◆ Instruções e requisitos ◆
Por favor, apresente como uma lista JSON de strings, uma para cada linha, as linhas que vão do início dos registros até a linha que contém "coordinates (262, 98).", incluindo essa linha. Deixe de fora as linhas em branco.

━━━ Lista de registros ━━━

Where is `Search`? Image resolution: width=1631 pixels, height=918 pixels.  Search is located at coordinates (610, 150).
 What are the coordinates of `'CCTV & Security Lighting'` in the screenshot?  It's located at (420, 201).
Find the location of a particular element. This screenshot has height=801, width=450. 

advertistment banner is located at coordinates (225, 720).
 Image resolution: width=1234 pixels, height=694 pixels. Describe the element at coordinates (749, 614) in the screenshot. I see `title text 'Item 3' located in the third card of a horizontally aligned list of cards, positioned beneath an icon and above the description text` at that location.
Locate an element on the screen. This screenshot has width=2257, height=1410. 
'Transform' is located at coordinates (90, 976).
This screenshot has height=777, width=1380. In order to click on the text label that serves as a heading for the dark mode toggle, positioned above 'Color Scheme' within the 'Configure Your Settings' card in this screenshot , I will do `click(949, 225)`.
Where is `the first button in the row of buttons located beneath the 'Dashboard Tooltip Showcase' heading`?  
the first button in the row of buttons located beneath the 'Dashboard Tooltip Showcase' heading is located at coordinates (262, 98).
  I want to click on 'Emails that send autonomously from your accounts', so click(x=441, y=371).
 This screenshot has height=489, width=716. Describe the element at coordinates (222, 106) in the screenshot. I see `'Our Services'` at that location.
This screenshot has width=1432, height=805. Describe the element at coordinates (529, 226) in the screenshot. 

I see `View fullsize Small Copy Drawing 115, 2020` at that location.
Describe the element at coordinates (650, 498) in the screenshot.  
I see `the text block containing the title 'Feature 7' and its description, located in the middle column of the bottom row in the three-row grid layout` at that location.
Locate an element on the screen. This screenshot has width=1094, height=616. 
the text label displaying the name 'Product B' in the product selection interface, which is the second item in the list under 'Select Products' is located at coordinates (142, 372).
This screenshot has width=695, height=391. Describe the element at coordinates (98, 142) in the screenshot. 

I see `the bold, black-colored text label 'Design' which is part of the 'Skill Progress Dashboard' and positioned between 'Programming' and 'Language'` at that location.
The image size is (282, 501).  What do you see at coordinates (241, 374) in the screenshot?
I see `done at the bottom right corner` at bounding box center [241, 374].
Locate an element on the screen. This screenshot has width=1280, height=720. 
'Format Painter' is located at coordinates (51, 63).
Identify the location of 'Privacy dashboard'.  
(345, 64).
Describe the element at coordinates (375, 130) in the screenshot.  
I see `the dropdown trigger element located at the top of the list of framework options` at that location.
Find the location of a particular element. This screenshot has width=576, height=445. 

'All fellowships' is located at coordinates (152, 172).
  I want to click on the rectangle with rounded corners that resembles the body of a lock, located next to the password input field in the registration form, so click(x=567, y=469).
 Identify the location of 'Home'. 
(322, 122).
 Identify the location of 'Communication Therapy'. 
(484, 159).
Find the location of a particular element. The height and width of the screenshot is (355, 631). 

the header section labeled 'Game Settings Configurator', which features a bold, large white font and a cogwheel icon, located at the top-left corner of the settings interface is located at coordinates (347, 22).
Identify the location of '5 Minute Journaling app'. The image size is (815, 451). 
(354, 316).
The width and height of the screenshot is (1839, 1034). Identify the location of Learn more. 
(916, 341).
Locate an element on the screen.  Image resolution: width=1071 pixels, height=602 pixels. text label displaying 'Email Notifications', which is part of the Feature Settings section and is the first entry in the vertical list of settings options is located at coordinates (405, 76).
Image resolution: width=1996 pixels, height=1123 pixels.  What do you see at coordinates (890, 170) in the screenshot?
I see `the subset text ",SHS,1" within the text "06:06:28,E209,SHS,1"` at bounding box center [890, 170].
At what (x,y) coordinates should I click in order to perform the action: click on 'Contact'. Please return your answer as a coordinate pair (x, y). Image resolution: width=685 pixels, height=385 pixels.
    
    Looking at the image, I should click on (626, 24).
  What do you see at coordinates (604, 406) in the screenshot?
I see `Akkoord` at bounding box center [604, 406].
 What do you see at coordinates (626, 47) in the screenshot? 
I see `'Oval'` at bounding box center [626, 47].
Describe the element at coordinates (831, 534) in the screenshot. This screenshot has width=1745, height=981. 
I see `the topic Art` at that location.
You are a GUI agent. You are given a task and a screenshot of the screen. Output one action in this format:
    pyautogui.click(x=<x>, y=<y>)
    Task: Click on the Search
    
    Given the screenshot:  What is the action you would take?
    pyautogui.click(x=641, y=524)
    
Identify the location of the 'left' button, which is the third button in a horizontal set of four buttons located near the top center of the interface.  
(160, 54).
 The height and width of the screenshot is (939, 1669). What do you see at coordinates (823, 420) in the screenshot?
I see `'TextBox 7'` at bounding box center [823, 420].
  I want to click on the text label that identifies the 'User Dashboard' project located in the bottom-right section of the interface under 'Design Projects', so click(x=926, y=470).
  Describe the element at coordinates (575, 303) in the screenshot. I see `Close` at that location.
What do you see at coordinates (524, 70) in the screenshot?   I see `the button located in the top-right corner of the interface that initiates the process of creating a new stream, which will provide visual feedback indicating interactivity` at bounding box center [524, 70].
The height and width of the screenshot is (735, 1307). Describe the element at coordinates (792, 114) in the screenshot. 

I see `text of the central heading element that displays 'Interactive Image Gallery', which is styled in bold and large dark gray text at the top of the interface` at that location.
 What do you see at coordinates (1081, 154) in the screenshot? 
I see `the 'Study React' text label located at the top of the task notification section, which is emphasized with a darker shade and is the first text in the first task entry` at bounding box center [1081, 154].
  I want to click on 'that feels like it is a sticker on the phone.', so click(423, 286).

━━━

◆ Resposta escrita ◆
[
  "Where is `Search`? Image resolution: width=1631 pixels, height=918 pixels.  Search is located at coordinates (610, 150).",
  " What are the coordinates of `'CCTV & Security Lighting'` in the screenshot?  It's located at (420, 201).",
  "Find the location of a particular element. This screenshot has height=801, width=450. ",
  "advertistment banner is located at coordinates (225, 720).",
  " Image resolution: width=1234 pixels, height=694 pixels. Describe the element at coordinates (749, 614) in the screenshot. I see `title text 'Item 3' located in the third card of a horizontally aligned list of cards, positioned beneath an icon and above the description text` at that location.",
  "Locate an element on the screen. This screenshot has width=2257, height=1410. ",
  "'Transform' is located at coordinates (90, 976).",
  "This screenshot has height=777, width=1380. In order to click on the text label that serves as a heading for the dark mode toggle, positioned above 'Color Scheme' within the 'Configure Your Settings' card in this screenshot , I will do `click(949, 225)`.",
  "Where is `the first button in the row of buttons located beneath the 'Dashboard Tooltip Showcase' heading`?  ",
  "the first button in the row of buttons located beneath the 'Dashboard Tooltip Showcase' heading is located at coordinates (262, 98)."
]